Oggi la scomparsa di Andrea Camilleri, sia pure alla veneranda età di 93 anni, lascia un vuoto nella cultura italiana. L'autore siciliano aveva infatti saputo divenire nel tempo una figura in grado di coniugare cultura alta e cultura di massa, il "nazionalpopolare" che avrebbe voluto Gramsci: in grado di parlare a una nazione senza parlare solo alla sua pancia.
Il successo gli arride tardi, con la creazione del commissario Salvo Montalbano per un primo giallo, "La forma dell'acqua", che vede la luce nel 1994. Nato nel 1925 a Porto Empedocle, Camilleri aveva studiato nell'Accademia d'arte Drammatica con Silvio D'Amico (1948-1950), dirigendo poi numerosi drammi teatrali, specie di Pirandello (con cui vantava una lontana amicizia della sua famiglia). Un primo avvicinamento al popolare era avvenuto lavorando come delegato di produzione agli adattamenti RAI (1964) dei romanzi di Maigret di Georges Simenon, resi celebri dall'interpretazione di Gino Cervi.

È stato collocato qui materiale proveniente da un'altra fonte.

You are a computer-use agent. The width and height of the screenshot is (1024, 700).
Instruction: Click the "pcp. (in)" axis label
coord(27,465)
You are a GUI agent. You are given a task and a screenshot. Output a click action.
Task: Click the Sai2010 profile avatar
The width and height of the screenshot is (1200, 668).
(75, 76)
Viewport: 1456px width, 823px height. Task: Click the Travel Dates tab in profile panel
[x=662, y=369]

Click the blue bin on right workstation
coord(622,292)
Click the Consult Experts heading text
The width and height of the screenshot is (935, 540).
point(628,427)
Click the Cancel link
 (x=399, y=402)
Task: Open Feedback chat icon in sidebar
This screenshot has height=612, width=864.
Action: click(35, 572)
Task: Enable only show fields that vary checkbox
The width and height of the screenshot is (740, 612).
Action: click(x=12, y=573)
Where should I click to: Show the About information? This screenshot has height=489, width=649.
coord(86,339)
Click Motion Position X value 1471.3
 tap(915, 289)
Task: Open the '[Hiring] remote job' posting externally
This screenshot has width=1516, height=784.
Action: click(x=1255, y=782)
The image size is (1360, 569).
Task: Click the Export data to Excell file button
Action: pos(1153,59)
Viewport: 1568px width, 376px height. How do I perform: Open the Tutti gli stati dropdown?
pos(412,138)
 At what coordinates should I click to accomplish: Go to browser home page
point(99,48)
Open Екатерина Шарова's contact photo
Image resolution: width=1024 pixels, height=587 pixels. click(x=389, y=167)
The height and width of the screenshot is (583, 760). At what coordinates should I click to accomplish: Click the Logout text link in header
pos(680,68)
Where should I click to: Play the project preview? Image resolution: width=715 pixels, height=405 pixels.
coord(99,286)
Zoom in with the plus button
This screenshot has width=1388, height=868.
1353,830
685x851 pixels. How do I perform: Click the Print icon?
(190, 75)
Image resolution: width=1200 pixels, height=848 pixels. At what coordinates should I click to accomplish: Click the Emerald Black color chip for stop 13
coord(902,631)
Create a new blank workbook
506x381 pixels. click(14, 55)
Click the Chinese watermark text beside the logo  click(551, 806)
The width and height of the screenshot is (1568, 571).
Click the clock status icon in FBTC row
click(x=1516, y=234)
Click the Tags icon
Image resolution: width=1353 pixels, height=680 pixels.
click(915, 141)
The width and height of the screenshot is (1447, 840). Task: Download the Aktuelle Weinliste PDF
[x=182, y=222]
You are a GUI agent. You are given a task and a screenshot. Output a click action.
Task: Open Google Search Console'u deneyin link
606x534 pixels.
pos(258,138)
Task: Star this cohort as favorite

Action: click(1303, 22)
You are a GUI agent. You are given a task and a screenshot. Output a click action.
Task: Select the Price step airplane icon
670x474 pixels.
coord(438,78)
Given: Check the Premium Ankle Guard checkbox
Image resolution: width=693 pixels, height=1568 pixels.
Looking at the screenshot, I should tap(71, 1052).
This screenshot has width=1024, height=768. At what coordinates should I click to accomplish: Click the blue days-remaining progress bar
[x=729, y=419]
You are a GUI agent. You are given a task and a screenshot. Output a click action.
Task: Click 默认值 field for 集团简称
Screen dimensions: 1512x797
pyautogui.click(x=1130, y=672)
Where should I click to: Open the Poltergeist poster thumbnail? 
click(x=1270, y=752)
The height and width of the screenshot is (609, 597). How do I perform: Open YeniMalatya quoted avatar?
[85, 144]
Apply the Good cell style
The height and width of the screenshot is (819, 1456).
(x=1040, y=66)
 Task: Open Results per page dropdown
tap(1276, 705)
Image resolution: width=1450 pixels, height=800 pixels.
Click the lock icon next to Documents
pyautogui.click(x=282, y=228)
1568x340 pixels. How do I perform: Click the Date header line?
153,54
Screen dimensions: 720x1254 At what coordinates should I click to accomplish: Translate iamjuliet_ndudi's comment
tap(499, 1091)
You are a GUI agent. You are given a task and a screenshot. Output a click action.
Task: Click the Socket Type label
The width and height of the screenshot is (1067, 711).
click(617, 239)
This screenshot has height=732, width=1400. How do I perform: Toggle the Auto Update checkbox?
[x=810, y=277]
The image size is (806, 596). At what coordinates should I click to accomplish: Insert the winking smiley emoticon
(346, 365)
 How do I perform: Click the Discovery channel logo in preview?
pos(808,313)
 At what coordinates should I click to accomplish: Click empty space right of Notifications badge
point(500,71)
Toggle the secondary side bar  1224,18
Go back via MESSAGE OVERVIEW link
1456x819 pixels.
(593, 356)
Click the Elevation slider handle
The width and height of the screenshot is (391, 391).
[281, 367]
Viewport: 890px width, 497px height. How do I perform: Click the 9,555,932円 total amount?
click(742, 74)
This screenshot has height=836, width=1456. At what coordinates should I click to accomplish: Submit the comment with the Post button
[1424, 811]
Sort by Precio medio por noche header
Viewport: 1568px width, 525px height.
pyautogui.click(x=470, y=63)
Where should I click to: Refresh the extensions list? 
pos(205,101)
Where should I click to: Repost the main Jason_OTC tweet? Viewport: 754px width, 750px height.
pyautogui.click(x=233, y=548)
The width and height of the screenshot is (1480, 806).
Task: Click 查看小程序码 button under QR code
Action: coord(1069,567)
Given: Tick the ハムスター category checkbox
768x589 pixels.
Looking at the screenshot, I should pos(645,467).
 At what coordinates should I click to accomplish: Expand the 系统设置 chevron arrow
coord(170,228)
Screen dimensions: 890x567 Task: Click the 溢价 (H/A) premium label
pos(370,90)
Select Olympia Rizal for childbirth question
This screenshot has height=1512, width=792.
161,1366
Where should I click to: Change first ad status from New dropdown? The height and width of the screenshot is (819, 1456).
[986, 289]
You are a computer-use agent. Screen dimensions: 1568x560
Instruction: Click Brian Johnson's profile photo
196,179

Il nome del suo personaggio cita però Manuel Vazquez Montalban, scrittore spagnolo amico di Camilleri, che nel 1972 aveva creato la figura dell'investigatore Pepe Carvalho, che con Montalbano ha possibili punti di contatto. Il punto di forza di Camilleri è la particolarissima soluzione linguistica adottata, con l'inserimento di termini dialettali siciliani all'interno, però, di un testo italiano che ne facilita la comprensione anche al di fuori della regione, mantenendo al contempo il "colore locale". Una tecnica che ricorda alcuni racconti di Verga, che tuttavia italianizzava maggiormente il testo, inserendo però con abbondanza espressioni tipiche, proverbi e modi di dire. Altro amico e modello importante fu Leonardo Sciascia, che nel 1961, con "Il giorno della civetta", aveva avviato la stagione del giallo italiano moderno. In Sciascia vi è tuttavia una più netta critica del fenomeno mafioso, che in Camilleri non viene invece mai affrontato veramente: è parte del paesaggio della sua Sicilia.
Il "fenomeno Montalbano" esplode, Camilleri diviene un raffinato e ironico Maître à penser per la sinistra italiana sperduta nell'era berlusconiana. Quando il suo "Il birraio di Preston" (1995) inizia ad essere adottato nel biennio delle superiori al posto del Manzoni è lo stesso Camilleri a dover intervenire, con un beffardo editoriale, per scusarsi con l'autore lombardo e defilarsi da un eccessivo culto letterario della sua personalità (qui il pezzo, gustosissimo). Ottenuto il successo, le sue numerose divagazioni extra-Montalbano si collegheranno comunque spesso alla cittadina immaginaria di Vigata, riflesso della sua Sicilia e ormai luogo dell'immaginario collettivo italiano.
Il passaggio definitivo da cult letterario a culto di massa viene però con l'adattamento televisivo, del 1999: merito anche di Luca Zingaretti, fratello dell'attuale segretario PD Nicola e magistrale interprete del Commissario (che nei romanzi appare fisicamente piuttosto diverso), coadiuvato da un ottimo cast di comprimari.
E col successo televisivo riprese la consacrazione. L'uscita di un Meridiano dedicato a Camilleri, nel 2002, fece storcere il naso a più di un esponente della critica accademica e paludata, ritenendo eccessiva tale consacrazione. Presso di noi, Camilleri vincerà invece il Premio Cesare Pavese nel 2009, con "La danza del gabbiano".
Ma continuano anche le collaborazioni più pop, con Daniele Silvestri, per una comparsata nel suo album "S.C.O.T.C.H." (2011) o con l'inserimento di Montalbano nel canone Disney, tramite il personaggio ricorrente del commissario Topalbano (creato da Artibani e Cavazzano), occasionale collaboratore di Topolino, dal 2013 in poi.
Ora, dopo la conclusione della sua esperienza terrena, vedrà la luce, postumo, anche l'ultimo romanzo del suo detective, con cui si chiuderanno anche le avventure di Montalbano. E, come direbbe il Manzoni che, controvoglia, Camilleri era giunto a sfidare, vedremo se la sua "fu vera gloria", durando nel tempo. Come al solito, ai posteri l'ardua sentenza.